While it might not be rocket science, when it comes to cooling, induction melting is as dependent on an effective cooling system as the International Space Station. Without adequate cooling, induction furnaces are not able to operate. And in the worst cases of cooling system failures, furnaces have been damaged or destroyed, endangering workers and causing significant damage to the foundry.

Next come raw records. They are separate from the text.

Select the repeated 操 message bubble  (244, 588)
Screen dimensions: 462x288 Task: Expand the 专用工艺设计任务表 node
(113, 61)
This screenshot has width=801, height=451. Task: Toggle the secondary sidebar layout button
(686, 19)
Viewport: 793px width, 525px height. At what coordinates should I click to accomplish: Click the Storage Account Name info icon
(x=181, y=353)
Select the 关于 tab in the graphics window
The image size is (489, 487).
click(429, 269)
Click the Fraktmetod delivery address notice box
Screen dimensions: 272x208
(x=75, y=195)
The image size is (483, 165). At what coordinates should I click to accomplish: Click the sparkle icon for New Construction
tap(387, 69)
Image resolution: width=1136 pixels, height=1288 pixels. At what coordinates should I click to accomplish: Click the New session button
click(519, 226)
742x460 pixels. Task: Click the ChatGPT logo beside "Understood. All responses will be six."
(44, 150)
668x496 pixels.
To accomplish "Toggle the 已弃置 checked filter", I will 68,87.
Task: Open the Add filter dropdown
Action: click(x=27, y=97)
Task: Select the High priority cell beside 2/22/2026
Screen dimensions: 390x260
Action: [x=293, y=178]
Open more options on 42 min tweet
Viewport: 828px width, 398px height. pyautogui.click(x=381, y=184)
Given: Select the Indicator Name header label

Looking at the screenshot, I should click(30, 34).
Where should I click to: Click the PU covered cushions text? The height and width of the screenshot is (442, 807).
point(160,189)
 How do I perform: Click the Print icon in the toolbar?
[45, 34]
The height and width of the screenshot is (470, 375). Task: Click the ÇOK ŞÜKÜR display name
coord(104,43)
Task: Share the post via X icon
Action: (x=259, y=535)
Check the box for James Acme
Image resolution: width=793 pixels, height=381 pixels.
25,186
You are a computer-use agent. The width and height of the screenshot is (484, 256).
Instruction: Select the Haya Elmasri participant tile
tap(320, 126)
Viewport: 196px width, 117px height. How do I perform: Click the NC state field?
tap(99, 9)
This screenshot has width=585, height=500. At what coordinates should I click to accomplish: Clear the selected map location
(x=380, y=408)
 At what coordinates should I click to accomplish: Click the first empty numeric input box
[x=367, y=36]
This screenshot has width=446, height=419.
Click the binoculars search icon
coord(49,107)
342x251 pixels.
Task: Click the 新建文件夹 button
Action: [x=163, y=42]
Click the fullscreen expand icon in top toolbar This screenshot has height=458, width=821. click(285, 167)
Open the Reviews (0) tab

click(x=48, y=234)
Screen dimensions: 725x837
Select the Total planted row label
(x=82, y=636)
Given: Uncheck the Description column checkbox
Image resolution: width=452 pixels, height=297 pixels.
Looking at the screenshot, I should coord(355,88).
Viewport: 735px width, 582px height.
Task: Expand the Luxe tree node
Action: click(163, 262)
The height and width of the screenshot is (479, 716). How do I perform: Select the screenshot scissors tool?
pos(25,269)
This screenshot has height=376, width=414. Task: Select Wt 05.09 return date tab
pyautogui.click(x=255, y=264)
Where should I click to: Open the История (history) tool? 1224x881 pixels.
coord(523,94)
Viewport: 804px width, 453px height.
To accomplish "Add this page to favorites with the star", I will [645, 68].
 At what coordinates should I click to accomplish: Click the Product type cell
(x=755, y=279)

Metalcasting cooling systems normally operate quietly in the background and receive regular attention only from the maintenance personnel tasked with keeping them running. The goal for this article is to provide useful insights into the design and operation of effective and efficient induction melt shop cooling systems, with real-world illustrations drawn from a new system installed at Chassix Columbus Casting Operation, Columbus, Ga., U.S. Chassix is a $1.2 billion global company headquartered in Southfield, Mich., serving automotive customers from 25 locations in eight countries. Its Columbus facility melts 240,000 tons of ductile iron per year.
Cooling System Basics
Induction furnaces of all types and sizes normally are cooled by water flowing through the furnaces’ coils, which are made of heavy copper tubing. These coils generate high levels of heat, principally from the enormous electrical currents flowing through them and only to a much lesser extent from heat produced by the molten metal held in the furnace. Induction power supplies also require water cooling of their electrical components. Without an effective cooling system, induction furnaces will not operate.
At its most basic level, an induction furnace cooling system includes pumps circulating water through the furnace to absorb heat and on to a cooling tower where that heat is released. But to be safe and effective, a cooling system must incorporate a variety of vital subsystems. These include:
- Filters and other devices to keep the water clean and flowing.
- Heat exchangers, inline heaters and cold water diversion valves to maintain the optimal water temperature.
- Automatic city water makeup to keep the cooling system full.
- Flow sensors, pressure gauges, thermometers, water meters, and other monitoring and control devices needed to be sure it’s all working properly.
- An emergency backup system to maintain furnace cooling in the event of pump failure or power outage.